- TASK DATA
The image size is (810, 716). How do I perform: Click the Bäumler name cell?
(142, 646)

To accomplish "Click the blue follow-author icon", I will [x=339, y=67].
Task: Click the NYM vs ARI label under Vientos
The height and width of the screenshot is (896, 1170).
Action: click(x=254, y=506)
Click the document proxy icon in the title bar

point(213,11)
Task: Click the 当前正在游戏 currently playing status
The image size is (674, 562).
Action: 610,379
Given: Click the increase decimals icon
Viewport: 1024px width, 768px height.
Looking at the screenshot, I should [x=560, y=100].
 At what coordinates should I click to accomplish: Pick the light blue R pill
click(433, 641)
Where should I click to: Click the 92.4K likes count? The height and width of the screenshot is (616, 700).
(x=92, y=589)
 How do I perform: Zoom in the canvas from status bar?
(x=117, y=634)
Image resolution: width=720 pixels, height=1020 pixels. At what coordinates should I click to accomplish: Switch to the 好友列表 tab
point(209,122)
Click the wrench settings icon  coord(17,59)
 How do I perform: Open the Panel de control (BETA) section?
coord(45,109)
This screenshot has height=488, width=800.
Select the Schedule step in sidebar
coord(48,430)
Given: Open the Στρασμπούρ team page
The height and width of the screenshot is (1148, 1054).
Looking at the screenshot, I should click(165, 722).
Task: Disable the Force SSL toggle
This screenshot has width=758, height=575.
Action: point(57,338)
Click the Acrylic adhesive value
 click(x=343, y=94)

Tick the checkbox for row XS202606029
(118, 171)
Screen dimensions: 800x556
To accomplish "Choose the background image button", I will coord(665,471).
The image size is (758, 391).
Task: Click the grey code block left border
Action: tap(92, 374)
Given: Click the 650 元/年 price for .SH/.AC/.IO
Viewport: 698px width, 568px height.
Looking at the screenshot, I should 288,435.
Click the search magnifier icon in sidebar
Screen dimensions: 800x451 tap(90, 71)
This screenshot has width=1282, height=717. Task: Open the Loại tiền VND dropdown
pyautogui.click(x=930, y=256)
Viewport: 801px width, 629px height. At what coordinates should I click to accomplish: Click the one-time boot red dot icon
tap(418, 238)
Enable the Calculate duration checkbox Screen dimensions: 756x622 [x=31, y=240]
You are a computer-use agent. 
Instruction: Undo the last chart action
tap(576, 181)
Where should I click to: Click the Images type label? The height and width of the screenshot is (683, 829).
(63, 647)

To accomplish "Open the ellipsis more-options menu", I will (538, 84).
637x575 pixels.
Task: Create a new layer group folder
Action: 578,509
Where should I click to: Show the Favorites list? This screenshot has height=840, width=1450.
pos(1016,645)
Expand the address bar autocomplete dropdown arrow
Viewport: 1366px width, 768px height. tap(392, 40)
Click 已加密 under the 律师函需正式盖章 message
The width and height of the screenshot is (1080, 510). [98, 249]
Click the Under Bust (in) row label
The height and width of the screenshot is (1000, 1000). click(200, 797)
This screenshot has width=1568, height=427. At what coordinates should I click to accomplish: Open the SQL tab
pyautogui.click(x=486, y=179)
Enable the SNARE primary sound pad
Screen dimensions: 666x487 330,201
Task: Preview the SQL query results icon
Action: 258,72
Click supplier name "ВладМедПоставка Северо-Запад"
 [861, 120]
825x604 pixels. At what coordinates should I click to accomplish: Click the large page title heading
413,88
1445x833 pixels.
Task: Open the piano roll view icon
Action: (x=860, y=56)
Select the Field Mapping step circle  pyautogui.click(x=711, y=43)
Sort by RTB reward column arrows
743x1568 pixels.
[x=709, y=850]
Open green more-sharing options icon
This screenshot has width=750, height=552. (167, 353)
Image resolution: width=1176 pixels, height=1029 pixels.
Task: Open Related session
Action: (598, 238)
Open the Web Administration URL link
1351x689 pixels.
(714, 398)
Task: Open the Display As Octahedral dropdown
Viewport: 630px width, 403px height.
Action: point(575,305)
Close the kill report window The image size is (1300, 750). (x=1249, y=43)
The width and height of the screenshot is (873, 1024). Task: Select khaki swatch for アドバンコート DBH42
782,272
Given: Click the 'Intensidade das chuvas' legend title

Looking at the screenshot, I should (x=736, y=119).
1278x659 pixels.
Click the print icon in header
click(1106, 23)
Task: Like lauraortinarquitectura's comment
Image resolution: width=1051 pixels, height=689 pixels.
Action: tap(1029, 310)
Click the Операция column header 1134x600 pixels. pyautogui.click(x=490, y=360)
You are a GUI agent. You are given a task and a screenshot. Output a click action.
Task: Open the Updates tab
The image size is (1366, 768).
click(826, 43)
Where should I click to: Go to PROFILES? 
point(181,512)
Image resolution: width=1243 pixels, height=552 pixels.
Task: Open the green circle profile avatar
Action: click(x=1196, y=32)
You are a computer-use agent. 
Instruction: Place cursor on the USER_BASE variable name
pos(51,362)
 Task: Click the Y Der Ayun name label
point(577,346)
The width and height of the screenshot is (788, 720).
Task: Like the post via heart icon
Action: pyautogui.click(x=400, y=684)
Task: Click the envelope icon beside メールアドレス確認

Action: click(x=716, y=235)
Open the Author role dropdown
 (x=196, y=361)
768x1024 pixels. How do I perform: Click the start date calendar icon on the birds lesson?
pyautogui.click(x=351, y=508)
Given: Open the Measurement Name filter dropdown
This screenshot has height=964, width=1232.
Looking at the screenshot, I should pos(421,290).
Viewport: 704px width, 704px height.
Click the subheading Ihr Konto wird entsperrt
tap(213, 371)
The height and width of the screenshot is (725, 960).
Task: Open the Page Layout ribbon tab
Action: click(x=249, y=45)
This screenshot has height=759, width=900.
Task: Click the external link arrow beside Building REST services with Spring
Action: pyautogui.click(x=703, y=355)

- REQUIRED ACTION
Output the full listing. Match it exactly.

- ANSWER SECTION
The image size is (810, 716). How do I perform: Click the Bäumler name cell?
(142, 646)

To accomplish "Click the blue follow-author icon", I will [x=339, y=67].
Task: Click the NYM vs ARI label under Vientos
The height and width of the screenshot is (896, 1170).
Action: click(x=254, y=506)
Click the document proxy icon in the title bar

point(213,11)
Task: Click the 当前正在游戏 currently playing status
The image size is (674, 562).
Action: 610,379
Given: Click the increase decimals icon
Viewport: 1024px width, 768px height.
Looking at the screenshot, I should [x=560, y=100].
 At what coordinates should I click to accomplish: Pick the light blue R pill
click(433, 641)
Where should I click to: Click the 92.4K likes count? The height and width of the screenshot is (616, 700).
(x=92, y=589)
 How do I perform: Zoom in the canvas from status bar?
(x=117, y=634)
Image resolution: width=720 pixels, height=1020 pixels. At what coordinates should I click to accomplish: Switch to the 好友列表 tab
point(209,122)
Click the wrench settings icon  coord(17,59)
 How do I perform: Open the Panel de control (BETA) section?
coord(45,109)
This screenshot has height=488, width=800.
Select the Schedule step in sidebar
coord(48,430)
Given: Open the Στρασμπούρ team page
The height and width of the screenshot is (1148, 1054).
Looking at the screenshot, I should click(165, 722).
Task: Disable the Force SSL toggle
This screenshot has width=758, height=575.
Action: point(57,338)
Click the Acrylic adhesive value
 click(x=343, y=94)

Tick the checkbox for row XS202606029
(118, 171)
Screen dimensions: 800x556
To accomplish "Choose the background image button", I will coord(665,471).
The image size is (758, 391).
Task: Click the grey code block left border
Action: tap(92, 374)
Given: Click the 650 元/年 price for .SH/.AC/.IO
Viewport: 698px width, 568px height.
Looking at the screenshot, I should 288,435.
Click the search magnifier icon in sidebar
Screen dimensions: 800x451 tap(90, 71)
This screenshot has width=1282, height=717. Task: Open the Loại tiền VND dropdown
pyautogui.click(x=930, y=256)
Viewport: 801px width, 629px height. At what coordinates should I click to accomplish: Click the one-time boot red dot icon
tap(418, 238)
Enable the Calculate duration checkbox Screen dimensions: 756x622 [x=31, y=240]
You are a computer-use agent. 
Instruction: Undo the last chart action
tap(576, 181)
Where should I click to: Click the Images type label? The height and width of the screenshot is (683, 829).
(63, 647)

To accomplish "Open the ellipsis more-options menu", I will (538, 84).
637x575 pixels.
Task: Create a new layer group folder
Action: 578,509
Where should I click to: Show the Favorites list? This screenshot has height=840, width=1450.
pos(1016,645)
Expand the address bar autocomplete dropdown arrow
Viewport: 1366px width, 768px height. tap(392, 40)
Click 已加密 under the 律师函需正式盖章 message
The width and height of the screenshot is (1080, 510). [98, 249]
Click the Under Bust (in) row label
The height and width of the screenshot is (1000, 1000). click(200, 797)
This screenshot has width=1568, height=427. At what coordinates should I click to accomplish: Open the SQL tab
pyautogui.click(x=486, y=179)
Enable the SNARE primary sound pad
Screen dimensions: 666x487 330,201
Task: Preview the SQL query results icon
Action: 258,72
Click supplier name "ВладМедПоставка Северо-Запад"
 [861, 120]
825x604 pixels. At what coordinates should I click to accomplish: Click the large page title heading
413,88
1445x833 pixels.
Task: Open the piano roll view icon
Action: (x=860, y=56)
Select the Field Mapping step circle  pyautogui.click(x=711, y=43)
Sort by RTB reward column arrows
743x1568 pixels.
[x=709, y=850]
Open green more-sharing options icon
This screenshot has width=750, height=552. (167, 353)
Image resolution: width=1176 pixels, height=1029 pixels.
Task: Open Related session
Action: (598, 238)
Open the Web Administration URL link
1351x689 pixels.
(714, 398)
Task: Open the Display As Octahedral dropdown
Viewport: 630px width, 403px height.
Action: point(575,305)
Close the kill report window The image size is (1300, 750). (x=1249, y=43)
The width and height of the screenshot is (873, 1024). Task: Select khaki swatch for アドバンコート DBH42
782,272
Given: Click the 'Intensidade das chuvas' legend title

Looking at the screenshot, I should (x=736, y=119).
1278x659 pixels.
Click the print icon in header
click(1106, 23)
Task: Like lauraortinarquitectura's comment
Image resolution: width=1051 pixels, height=689 pixels.
Action: tap(1029, 310)
Click the Операция column header 1134x600 pixels. pyautogui.click(x=490, y=360)
You are a GUI agent. You are given a task and a screenshot. Output a click action.
Task: Open the Updates tab
The image size is (1366, 768).
click(826, 43)
Where should I click to: Go to PROFILES? 
point(181,512)
Image resolution: width=1243 pixels, height=552 pixels.
Task: Open the green circle profile avatar
Action: click(x=1196, y=32)
You are a computer-use agent. 
Instruction: Place cursor on the USER_BASE variable name
pos(51,362)
 Task: Click the Y Der Ayun name label
point(577,346)
The width and height of the screenshot is (788, 720).
Task: Like the post via heart icon
Action: pyautogui.click(x=400, y=684)
Task: Click the envelope icon beside メールアドレス確認

Action: click(x=716, y=235)
Open the Author role dropdown
 (x=196, y=361)
768x1024 pixels. How do I perform: Click the start date calendar icon on the birds lesson?
pyautogui.click(x=351, y=508)
Given: Open the Measurement Name filter dropdown
This screenshot has height=964, width=1232.
Looking at the screenshot, I should pos(421,290).
Viewport: 704px width, 704px height.
Click the subheading Ihr Konto wird entsperrt
tap(213, 371)
The height and width of the screenshot is (725, 960).
Task: Open the Page Layout ribbon tab
Action: click(x=249, y=45)
This screenshot has height=759, width=900.
Task: Click the external link arrow beside Building REST services with Spring
Action: pyautogui.click(x=703, y=355)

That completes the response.